▶ **What the exercise asks**: Retype, word for word, every line of the records below starting at the one that contains "You are a GUI" and ending at the one that contains "This screenshot has width=1240, height=549."; include both of those lines and nothing more.
----- Extracted data -----
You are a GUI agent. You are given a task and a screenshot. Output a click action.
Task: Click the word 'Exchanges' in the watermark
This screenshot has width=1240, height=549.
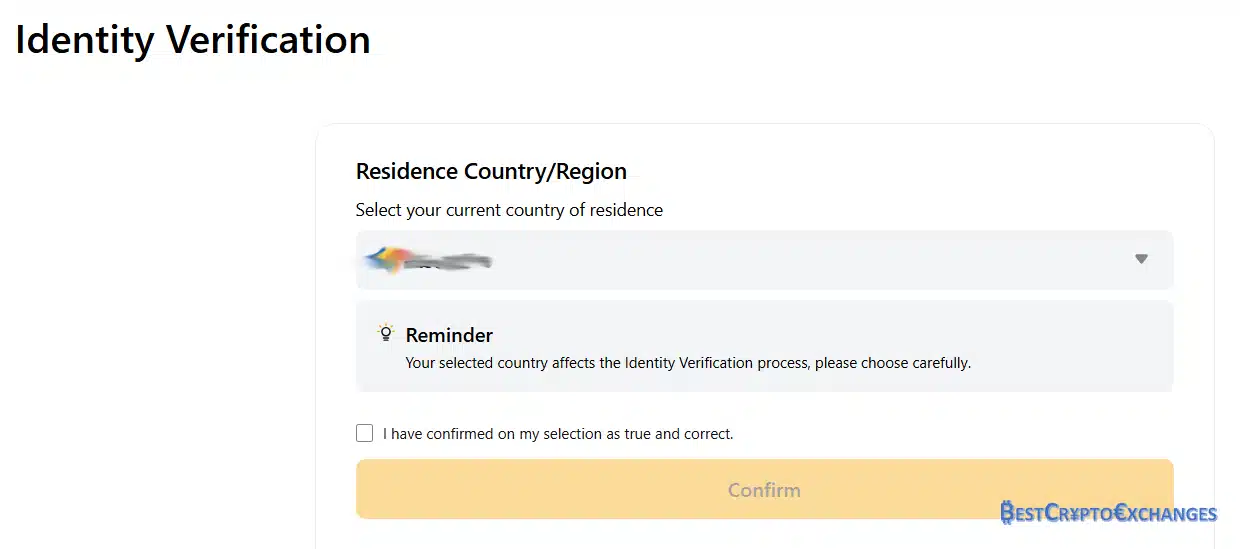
-----
----- Extracted data -----
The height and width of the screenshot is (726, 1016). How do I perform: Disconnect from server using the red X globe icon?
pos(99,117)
-----
▶ **Response**:
You are a GUI agent. You are given a task and a screenshot. Output a click action.
Task: Click the word 'Exchanges' in the watermark
This screenshot has width=1240, height=549.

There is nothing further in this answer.